▶ [Document passage]:
━━━

A voice in defense of the oppressed

Dolores Huerta

— Ross D. Franklin/AP

Q: If 50-plus Hispanics want to become activists, where do they start?

A: You have to start people at their level. I like to tell this little story about my daughter, Juanita. When she was three years old we were doing a training session for organizers. She was walking in and out with her dolls. When we got back to our boycott house in New York City, she was on the line with her play telephone. I said, "What are you doing?" She said, "I'm calling the people."I said, "Are you calling them to picket?" [She said,] "They're not ready to picket; they're just going to leaflet."A lot of the time activists want people to go out and get arrested right away or to go on the picket line. Maybe they're not ready to do that yet. You have to have activism at different levels, at the level people feel comfortable at, then evolve them into stronger positions.

I really realized this when I was beaten up by the police [in 1988 while peacefully protesting then-presidential candidate George H.W. Bush's views on pesticide use] and I was disabled for a few months. It's not only the physical disability, but also the emotional disability. I found that I was so emotional that during our board meetings I told them, "I'm not going to be able to fight with you like I usually do." I'd just start crying right away. It took a long time to get my emotional stability back after that beating. It just did something to me. I couldn't be in crowds, I'd just panic. The physical disability healed in months, but my emotions took about a year and a half. That made me understand a lot about people, when you ask them to come and they're not ready.

Q:And then you nearly bled to death from medical complications in 2000.

A: That's right. That was even worse because I couldn't even walk. I had to learn how to walk, had to learn how to talk. I had to be fed intravenously for months because I couldn't eat.

Q: What lesson did you learn from that?

A: The lesson I learned was about dependency, because I had to be so dependent on my children. I'm very fortunate my son is a doctor and my daughter's a nurse. If not, my hospital stay would've been a lot longer.And then when your children are telling you what to do. It meant something that I don't think young people understand. I've said this to some of my friends, that when I was disabled, as a parent you're not used to your children telling you what to do. It's very hard. It's very painful for a parent and people need to understand that. You know, I think a lot of people say, "I'm not going to take this, I'll just die. It's easier for me to die than have my kids order me around."

━━━

▶ [Dataset excerpt]:
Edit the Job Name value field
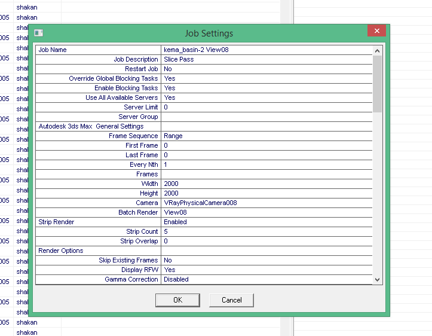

━━━

▶ [Set of tasks]:
1. Answer these questions about the Dolores Huerta interview, one per line:
(a) How old was Huerta's daughter Juanita during the training session for organizers?
(b) How long did it take Huerta's emotions to recover after the 1988 police beating?
(c) What are the professions of Huerta's son and daughter who helped her during her hospital stay?
2. Pick up the Dolores Huerta interview after its last sentence and continue it.

▶ [Answers to this exercise]:
1.
(a) Three years old.
(b) About a year and a half.
(c) Her son is a doctor and her daughter is a nurse.

2.
Even last night, we wanted to go see this reggae band and my daughter, Lori, who's the second oldest, but you'd think she's the mother, says, "Mother, you've got to get to bed. You've got to get up early tomorrow. I don't think you should go out." I said, Okay," and everybody else went out dancing except me.

Q:That must have been frustrating. I hear you love music and dancing. What's your favorite music?

A:I love it all. I love classical. I love opera. I love Spanish, all kinds boleros, corridos, salsa. I love to dance salsa. But of all those, jazz is really my absolute favorite.

Q:So how do we make sure people age with dignity?

A:That's so important. All cultures revere older people except for us. I don't know what it is. I guess it's the Anglo culture. But in all the Asian cultures, and in the Latino cultures, the elders are respected. The creation of more home health care workers I think is really important because they want to stay in their own homes; they don't want to go into a nursing home. They want to take care of their gardens and see their grandchildren.

Q: What do you see as your legacy?

A: I hope my legacy will be that I was an organizer; that I have passed on the miracles that can be accomplished when people come together, the things they can change. And I look at when we passed the pension bill, the voting in Spanish, the getting driver's licenses in Spanish all these bills we've passed. The fact that you can build and you can make nonviolent change through organization; that's what I would want my legacy to be. And hopefully we'll see the day when we don't have discrimination against women, against minorities, against workers. And working for a just world. Showing people how to accomplish this, what they can do to make a difference.